- _RECORDS TO USE_
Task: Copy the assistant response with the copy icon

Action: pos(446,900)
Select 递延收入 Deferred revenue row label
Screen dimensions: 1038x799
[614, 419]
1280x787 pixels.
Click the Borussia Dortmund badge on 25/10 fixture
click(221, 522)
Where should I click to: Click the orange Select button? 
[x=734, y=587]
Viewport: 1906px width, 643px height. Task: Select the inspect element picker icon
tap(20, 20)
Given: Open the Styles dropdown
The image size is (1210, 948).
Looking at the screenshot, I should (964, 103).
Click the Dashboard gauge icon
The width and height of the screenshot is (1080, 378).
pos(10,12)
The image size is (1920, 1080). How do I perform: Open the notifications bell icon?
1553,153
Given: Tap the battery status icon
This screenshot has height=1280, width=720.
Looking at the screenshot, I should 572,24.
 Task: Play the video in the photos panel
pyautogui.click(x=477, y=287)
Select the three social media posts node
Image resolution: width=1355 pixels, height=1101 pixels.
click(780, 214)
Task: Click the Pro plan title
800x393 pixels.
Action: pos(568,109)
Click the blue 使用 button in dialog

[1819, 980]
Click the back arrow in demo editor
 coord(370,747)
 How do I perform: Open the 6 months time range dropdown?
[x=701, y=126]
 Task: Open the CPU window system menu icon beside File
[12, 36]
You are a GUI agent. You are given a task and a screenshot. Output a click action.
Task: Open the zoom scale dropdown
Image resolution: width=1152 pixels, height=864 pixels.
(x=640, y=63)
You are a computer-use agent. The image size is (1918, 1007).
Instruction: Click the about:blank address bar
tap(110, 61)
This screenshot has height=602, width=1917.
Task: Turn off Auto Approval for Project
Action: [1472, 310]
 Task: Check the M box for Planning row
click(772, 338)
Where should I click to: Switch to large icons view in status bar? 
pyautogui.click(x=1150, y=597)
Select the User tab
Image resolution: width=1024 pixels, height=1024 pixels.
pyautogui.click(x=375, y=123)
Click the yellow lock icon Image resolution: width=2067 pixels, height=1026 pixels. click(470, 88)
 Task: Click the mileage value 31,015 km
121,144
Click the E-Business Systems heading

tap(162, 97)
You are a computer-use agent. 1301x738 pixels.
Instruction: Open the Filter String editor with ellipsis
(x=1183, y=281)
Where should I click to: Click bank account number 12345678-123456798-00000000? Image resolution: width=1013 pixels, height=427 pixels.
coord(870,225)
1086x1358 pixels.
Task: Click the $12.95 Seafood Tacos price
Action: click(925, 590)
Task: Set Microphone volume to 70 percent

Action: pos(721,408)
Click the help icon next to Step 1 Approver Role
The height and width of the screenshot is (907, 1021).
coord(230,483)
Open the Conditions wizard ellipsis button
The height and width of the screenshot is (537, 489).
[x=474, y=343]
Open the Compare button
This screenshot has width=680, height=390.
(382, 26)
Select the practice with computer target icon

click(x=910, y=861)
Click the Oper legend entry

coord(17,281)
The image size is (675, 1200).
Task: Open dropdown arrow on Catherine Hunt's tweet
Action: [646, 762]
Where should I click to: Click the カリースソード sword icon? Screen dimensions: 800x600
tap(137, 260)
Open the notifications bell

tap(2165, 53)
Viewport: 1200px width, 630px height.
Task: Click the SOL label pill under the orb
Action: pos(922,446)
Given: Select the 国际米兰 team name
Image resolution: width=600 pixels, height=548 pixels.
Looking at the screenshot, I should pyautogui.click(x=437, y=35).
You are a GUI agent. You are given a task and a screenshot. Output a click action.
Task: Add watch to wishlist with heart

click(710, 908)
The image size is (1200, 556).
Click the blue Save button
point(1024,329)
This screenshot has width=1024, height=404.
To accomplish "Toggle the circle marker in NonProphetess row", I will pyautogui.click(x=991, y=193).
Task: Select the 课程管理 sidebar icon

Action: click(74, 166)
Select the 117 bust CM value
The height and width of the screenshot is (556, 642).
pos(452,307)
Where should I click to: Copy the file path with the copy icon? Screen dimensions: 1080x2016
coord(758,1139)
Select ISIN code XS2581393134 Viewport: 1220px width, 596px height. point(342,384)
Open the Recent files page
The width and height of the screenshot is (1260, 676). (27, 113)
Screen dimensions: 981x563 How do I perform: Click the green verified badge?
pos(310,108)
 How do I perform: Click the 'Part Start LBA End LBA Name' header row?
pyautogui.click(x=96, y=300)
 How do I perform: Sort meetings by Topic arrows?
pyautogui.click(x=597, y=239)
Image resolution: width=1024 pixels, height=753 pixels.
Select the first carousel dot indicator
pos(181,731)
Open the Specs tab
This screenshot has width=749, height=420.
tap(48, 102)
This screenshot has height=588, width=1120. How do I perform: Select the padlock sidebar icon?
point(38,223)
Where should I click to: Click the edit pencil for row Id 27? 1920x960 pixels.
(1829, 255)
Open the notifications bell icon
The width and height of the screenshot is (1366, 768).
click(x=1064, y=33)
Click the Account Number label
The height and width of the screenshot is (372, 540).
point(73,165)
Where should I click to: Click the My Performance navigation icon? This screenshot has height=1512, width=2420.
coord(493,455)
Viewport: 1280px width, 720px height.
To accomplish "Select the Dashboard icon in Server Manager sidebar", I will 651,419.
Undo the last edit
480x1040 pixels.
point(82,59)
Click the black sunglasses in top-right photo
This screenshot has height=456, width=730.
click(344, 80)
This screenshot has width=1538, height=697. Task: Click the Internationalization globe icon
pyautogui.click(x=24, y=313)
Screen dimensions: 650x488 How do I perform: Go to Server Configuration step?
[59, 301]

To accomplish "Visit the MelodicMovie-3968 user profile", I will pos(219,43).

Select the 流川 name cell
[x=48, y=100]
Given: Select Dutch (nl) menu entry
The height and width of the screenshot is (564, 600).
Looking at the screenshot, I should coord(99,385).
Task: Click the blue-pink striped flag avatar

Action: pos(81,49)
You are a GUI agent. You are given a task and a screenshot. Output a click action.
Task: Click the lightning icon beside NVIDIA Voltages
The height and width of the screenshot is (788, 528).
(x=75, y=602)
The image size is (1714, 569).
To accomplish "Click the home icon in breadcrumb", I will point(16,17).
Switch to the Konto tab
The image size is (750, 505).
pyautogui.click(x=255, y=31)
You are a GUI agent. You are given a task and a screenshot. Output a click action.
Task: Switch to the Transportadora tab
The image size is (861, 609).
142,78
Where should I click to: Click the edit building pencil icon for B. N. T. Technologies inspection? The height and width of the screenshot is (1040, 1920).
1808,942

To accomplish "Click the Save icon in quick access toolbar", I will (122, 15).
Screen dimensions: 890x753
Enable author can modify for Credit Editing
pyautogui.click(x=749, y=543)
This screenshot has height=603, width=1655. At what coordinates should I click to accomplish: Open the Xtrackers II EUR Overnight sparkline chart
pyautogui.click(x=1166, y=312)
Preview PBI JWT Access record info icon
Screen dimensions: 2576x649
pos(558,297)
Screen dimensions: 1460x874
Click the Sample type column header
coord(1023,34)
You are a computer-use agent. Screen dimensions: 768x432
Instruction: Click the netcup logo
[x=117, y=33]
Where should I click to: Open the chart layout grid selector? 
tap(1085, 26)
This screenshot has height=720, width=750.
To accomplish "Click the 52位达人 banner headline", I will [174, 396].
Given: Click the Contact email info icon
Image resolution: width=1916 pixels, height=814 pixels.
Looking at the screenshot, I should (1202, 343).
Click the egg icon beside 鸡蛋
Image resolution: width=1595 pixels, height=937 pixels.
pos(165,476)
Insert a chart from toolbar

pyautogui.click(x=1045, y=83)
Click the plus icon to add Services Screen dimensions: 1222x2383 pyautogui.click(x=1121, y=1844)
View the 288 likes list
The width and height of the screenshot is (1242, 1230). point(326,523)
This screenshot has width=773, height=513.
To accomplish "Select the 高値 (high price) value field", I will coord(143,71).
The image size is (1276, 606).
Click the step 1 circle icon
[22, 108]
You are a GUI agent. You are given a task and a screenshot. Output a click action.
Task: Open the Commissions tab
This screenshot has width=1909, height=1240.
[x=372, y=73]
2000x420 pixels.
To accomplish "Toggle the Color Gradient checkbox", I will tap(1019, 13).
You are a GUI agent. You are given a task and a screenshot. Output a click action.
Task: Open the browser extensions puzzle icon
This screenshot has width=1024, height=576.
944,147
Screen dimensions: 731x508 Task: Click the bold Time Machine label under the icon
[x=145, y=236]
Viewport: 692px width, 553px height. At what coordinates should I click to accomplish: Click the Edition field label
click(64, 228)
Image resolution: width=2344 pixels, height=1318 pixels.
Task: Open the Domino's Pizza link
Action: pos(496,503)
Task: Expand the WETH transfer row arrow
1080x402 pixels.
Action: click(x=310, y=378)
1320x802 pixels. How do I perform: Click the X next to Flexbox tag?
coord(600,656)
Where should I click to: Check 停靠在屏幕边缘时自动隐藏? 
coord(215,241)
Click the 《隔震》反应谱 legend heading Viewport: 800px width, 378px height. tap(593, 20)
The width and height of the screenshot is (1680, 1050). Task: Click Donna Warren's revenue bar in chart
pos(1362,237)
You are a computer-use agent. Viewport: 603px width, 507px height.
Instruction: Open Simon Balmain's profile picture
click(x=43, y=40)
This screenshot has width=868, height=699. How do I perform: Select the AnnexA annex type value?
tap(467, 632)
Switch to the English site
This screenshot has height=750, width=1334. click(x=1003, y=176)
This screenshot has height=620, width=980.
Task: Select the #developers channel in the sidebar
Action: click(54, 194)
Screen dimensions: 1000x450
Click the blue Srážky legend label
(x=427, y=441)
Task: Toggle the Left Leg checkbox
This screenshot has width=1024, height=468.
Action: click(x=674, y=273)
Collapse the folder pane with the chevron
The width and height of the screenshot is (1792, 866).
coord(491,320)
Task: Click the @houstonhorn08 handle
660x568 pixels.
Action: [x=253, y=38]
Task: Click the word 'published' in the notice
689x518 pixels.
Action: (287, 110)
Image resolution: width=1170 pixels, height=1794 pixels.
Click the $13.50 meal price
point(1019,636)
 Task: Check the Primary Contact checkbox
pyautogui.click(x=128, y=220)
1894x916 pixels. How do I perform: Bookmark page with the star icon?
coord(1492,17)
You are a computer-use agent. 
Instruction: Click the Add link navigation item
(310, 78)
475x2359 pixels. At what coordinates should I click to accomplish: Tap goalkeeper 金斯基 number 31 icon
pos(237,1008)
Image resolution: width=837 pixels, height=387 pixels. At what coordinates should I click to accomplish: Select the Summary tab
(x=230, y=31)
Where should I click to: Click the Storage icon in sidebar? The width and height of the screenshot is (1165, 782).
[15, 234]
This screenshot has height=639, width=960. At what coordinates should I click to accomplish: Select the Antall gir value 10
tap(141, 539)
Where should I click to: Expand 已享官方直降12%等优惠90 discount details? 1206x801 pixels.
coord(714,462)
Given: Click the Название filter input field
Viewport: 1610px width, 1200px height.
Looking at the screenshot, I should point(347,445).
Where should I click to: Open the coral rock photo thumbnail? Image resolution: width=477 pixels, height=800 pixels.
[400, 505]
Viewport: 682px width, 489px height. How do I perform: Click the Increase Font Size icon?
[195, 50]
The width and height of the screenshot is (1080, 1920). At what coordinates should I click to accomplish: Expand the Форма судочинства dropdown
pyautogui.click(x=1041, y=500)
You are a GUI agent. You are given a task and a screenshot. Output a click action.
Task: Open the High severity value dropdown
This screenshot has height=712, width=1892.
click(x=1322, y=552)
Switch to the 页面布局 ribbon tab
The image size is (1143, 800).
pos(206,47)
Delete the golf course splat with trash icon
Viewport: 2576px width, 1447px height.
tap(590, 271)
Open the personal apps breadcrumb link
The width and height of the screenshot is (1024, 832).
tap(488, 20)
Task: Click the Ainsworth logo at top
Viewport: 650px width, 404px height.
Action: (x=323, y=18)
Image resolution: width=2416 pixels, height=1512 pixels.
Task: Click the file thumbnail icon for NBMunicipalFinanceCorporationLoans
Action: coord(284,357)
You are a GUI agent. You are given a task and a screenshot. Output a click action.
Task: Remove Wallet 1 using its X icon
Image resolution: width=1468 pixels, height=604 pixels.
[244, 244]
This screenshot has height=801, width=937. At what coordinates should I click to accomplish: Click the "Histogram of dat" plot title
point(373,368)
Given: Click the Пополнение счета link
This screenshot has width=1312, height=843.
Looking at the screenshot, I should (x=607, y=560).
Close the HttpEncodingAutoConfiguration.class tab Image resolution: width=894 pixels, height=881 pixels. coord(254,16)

- _TASK DIRECTIONS_
Search the data and copy each line containing "Toggle".

- _EXERCISE ANSWER_
To accomplish "Toggle the circle marker in NonProphetess row", I will pyautogui.click(x=991, y=193).
To accomplish "Toggle the Color Gradient checkbox", I will tap(1019, 13).
Task: Toggle the Left Leg checkbox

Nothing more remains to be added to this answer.